Exercise goal - For the listing below, give the count of lines containing "button", and no other text.

#####

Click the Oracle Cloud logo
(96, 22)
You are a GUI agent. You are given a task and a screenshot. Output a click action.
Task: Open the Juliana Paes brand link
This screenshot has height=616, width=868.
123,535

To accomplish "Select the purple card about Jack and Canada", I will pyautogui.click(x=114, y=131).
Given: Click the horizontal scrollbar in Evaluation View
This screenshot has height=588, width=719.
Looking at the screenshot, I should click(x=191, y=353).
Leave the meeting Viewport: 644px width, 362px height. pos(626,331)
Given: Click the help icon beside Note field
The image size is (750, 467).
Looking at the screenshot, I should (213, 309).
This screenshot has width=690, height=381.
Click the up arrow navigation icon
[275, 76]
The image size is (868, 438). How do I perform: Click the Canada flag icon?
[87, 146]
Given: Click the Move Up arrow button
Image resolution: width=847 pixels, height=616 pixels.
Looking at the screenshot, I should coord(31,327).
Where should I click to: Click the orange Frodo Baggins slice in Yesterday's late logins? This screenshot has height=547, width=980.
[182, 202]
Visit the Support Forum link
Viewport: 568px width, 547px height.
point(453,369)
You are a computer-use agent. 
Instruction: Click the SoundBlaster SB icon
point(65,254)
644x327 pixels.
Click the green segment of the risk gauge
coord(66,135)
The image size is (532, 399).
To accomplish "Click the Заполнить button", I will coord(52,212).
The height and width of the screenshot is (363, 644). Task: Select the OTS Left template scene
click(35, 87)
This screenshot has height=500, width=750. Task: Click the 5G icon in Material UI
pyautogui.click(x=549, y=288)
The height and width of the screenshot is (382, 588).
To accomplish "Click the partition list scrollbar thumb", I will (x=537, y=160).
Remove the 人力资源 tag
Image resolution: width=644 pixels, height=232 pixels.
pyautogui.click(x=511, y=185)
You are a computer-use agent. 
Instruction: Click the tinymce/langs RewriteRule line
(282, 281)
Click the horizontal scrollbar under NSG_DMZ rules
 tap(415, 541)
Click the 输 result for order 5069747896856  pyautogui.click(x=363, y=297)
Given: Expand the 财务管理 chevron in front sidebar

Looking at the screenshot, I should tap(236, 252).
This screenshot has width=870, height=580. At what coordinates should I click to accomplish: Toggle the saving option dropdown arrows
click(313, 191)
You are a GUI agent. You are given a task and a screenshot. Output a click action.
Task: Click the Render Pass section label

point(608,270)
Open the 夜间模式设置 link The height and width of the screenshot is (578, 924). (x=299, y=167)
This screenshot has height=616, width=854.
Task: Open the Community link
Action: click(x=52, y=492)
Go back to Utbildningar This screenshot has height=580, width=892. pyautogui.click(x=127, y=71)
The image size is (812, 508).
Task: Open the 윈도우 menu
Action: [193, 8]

#####

Response to this task - 2